OK, no I haven’t. We all know that tomorrow morning when I get asked to take them to Flip Out (Don’t even ask…..some sort of trampoline amusement park?) because they are the ONLY children at their school who haven’t been, or I tell them that we have to go into Mummy’s work for an hour or two, the guilt will be back. Glaring me in the face, making me feel like I’m not the perfect mother.

And you know what…..I’m beginning to feel ok about that!

I have had to come to many realisations over the last 11 years to avoid throwing myself off a bridge because of that incessant nagging mother guilt that plagues us all.

1. I like my job and I’m allowed to work. My kids have actually always been fine about this. It has never occurred to them that their mum could choose to work or not work. They know I love my job, they know that I’m good at it and Miss 11 also knows that it means that she can do the countless hours of ballet that she does! And you know what, no one has ever directly made me feel like being a working mum is a bad thing. I got a few comments when I went back to work when Mr 5 was four months (it was only one day and my mum looked after him…….see I even feel I need to justify it to you and I don’t even know you!), but they were never judgmental or condemning. If anything, they were more concerned about me. Truth was I needed to work. I’ve mentioned before that the powers above did not make me to be a stay at home mum and after four months, I was going mad! So I can’t even tell you what it was…..just this underlying sense of mother guilt over the fact that, somehow, holding onto that little bit of me and doing what I needed to keep me sane, was selfish. Looking back now, I’m fine with it. I’m a big believer, when it comes to mothering, that mums should do whatever they need to to look after themselves, in order to look after their kids. In my case, that was go back to work, even just for that day. It kept me sane, made for a much happier mummy on my days at home and wouldn’t you know it, my kids didn’t turn out to be emotionally scarred!

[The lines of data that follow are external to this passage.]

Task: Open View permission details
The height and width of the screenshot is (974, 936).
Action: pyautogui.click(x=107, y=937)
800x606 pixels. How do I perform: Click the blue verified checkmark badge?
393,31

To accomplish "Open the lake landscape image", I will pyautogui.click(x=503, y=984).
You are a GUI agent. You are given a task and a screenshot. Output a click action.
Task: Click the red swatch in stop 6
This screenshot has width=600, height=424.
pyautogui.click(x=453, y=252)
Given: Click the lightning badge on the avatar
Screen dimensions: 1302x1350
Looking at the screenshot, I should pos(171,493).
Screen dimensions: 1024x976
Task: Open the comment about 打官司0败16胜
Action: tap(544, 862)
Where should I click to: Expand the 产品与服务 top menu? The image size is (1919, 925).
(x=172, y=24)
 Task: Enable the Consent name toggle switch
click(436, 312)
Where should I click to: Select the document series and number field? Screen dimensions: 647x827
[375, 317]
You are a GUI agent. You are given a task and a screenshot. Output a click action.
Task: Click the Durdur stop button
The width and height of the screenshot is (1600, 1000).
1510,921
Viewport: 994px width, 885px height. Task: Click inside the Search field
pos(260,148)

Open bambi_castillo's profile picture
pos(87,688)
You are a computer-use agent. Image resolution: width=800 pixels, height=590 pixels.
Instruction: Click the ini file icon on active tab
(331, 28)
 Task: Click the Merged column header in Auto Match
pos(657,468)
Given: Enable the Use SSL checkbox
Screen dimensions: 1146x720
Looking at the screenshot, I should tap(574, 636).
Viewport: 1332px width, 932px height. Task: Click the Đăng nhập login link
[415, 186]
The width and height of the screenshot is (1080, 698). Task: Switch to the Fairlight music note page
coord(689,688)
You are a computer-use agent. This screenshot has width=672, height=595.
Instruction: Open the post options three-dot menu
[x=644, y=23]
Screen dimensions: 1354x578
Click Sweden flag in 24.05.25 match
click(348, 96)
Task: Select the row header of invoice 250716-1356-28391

In fact they treasure the memories of their Nanny days and have a fantastic, loving relationship with her (who I personally think struggles now they are both at school. ;)

2. When my children tell me that they are the ONLY children on the earth that don’t have Instagram, haven’t seen How to Train Your Dragon 2, or have to go to bed by 8pm…..THEY ARE LYING!

I still have to remind myself of this one sometimes. Just because one girl in your grade sends you an imessage telling you to join Instagram, does not mean that EVERY other girl in Year 5 has it! I am not the meanest mother in the world because you haven’t seen every movie that gets mentioned during Show and Tell. And I am not the, and I quote “most infuriating mother on Earth,” because I take your ipod off you at bedtime. If I hadn’t caught you watching old episodes of Sabrina, the Teenage Witch (Harmless, I know...but it’s the principle!) under your doona at 10pm on numerous occasions, I wouldn’t have to!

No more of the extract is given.